Rethinking Engineering: Why It Matters
During the pandemic, I was a graduate student in Stanford’s School of Engineering. At the time, I lived in a small FEMA trailer on the reservation without running water. I wasn’t far from my parents’ home, so I filled buckets and hauled water back to my house. I was also taking a class at Stanford called Water Systems for Developing Countries, and I was struggling to get through a problem set while I had COVID.
After class, I would fill a small white plastic container and do my best to bathe. My Ina would deliver food wrapped in aluminum foil — food I couldn’t taste — and coffee I couldn’t enjoy. I love coffee: the smell, the taste, the warmth it brings when I work on problem sets. At the same time, I boiled bear root tea, prayed, and burned sage. My parents coached me to be mentally strong and to focus on prayer when things were hard. I did my best.
At night, I tossed and turned on a bed of blankets on the floor, anxious about the problem set I needed to turn in — knowing it would likely be submitted late because my energy was focused on surviving. I also knew I had to continue my education, because it was one way I could offer solutions. I was determined.

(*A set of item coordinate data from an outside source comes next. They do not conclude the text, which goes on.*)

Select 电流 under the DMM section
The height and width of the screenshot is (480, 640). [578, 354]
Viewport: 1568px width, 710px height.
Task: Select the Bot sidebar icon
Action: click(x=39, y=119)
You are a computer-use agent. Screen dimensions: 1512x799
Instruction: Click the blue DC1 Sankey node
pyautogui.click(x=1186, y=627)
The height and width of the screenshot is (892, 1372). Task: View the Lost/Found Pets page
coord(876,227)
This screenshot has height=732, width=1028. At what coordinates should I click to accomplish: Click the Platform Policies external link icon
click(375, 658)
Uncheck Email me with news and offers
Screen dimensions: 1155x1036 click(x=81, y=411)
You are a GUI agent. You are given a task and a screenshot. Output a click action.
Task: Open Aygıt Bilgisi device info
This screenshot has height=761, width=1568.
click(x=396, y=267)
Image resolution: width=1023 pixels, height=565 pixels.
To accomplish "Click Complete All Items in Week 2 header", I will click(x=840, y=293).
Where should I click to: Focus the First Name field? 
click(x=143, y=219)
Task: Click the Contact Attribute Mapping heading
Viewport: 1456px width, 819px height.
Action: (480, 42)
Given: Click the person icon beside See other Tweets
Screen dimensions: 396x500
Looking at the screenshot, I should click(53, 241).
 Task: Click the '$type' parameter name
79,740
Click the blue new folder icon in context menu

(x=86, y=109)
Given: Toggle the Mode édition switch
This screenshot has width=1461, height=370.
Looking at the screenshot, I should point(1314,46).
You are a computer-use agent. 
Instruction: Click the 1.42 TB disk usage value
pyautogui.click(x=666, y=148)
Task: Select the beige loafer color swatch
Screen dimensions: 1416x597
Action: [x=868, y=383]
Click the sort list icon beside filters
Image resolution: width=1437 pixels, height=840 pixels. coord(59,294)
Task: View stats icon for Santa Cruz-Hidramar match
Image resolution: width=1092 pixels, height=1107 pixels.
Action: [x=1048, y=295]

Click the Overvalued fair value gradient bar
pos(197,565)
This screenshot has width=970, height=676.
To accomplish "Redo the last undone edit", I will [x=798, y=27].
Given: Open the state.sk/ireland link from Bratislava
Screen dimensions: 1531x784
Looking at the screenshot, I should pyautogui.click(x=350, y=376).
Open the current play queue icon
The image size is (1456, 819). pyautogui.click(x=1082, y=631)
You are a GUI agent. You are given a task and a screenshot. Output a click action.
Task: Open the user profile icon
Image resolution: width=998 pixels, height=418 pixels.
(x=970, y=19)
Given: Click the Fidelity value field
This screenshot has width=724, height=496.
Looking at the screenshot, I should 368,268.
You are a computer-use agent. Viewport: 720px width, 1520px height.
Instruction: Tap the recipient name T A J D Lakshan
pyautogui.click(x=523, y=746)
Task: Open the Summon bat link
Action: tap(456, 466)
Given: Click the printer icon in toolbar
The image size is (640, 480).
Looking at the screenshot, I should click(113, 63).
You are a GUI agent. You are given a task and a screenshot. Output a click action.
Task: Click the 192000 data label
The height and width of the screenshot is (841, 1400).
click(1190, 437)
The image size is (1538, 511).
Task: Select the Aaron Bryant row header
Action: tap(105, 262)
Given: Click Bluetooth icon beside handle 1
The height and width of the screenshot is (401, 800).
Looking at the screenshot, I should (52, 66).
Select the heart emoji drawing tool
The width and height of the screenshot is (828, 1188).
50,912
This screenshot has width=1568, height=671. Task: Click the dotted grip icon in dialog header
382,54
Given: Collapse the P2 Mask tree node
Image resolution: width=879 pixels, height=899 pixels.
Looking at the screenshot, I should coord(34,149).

Moments like that could have made me feel like a victim if I let them. Instead, they taught me what I’m made of. They strengthened my spirit.
A few years later, I was invited back to Stanford’s Environment and Energy course to give a talk on Indigenous solutions in engineering. Since then, I have traveled the world carrying a purpose-driven belief that meaningful change is possible. I have spoken on the floor of the United Nations, leveraging both my lived experience and academic training. I have published numerous articles advocating for the elevation of Indigenous voices in climate and planetary health.
STEM is a tool. And the Indigenous experience — our ways of being — is full of power, strength, and beauty. Together, they can change everything.
This blog exists to share another perspective on why we must rethink engineering. Rethinking engineering means placing an additional lens on the world’s most pressing climate and planetary challenges. It means not only acknowledging that Indigenous Science is innovation, but acting on it and investing in it like our lives depend on it. Because for those like me, it does.
These systems were never designed to be sustainable. And that is exactly why an Indigenous perspective is necessary in reshaping them.
Welcome to Rethinking Engineering on Anpoetry — stories that light change.